Colorado) – The winding scenic roads of southwest Colorado are both charming and hazardous. This is why Colorado State Patrol troopers are asking visitors and residents to respect the speed limit and familiarize themselves with common traits of two-lane roads in rural and mountain areas. Between Memorial Day and Labor Day of 2021, Colorado troopers covering the southwest region responded 21 fatal crashes. Eleven of those crashes (52%) involved drivers crossing the center line of their lane or the exterior lane line.

According to the Bureau of Transportation statistics, while only 19% of the U.S. population lives in rural areas, 43% of all roadway fatalities occur on rural roads, and the fatality rate on rural roads is almost 2 times higher than on urban roads. When it comes to the most common factors that troopers have seen in their mountain towns, lane violations were the top causal factor for fatal crashes.

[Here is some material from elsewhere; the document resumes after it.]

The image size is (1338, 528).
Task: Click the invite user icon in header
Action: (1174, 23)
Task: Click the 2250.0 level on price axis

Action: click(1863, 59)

“Whether someone loses control from speeding through an area with tight curves or being distracted in an area with no shoulder, loose gravel and wildlife, two-lane roads leave no time for error,” explains Major Rob Marone, District 5 Commander with the Colorado State Patrol. “Make driving your singular focus.”

As part of a summer awareness campaign, Super Cruising in Colorado, the Colorado State Patrol has created a web resource to help prepare visitors on the scenic byways and mountains roadways throughout the area as well as common traits of two-lane roads. Two-lane roads have a single lane going in each direction without a median strip or center barrier.

“Hugging the center line is extremely dangerous on blind corners and steep turns,” stated Major Marone. “Drive slowly and stay centered in your lane.”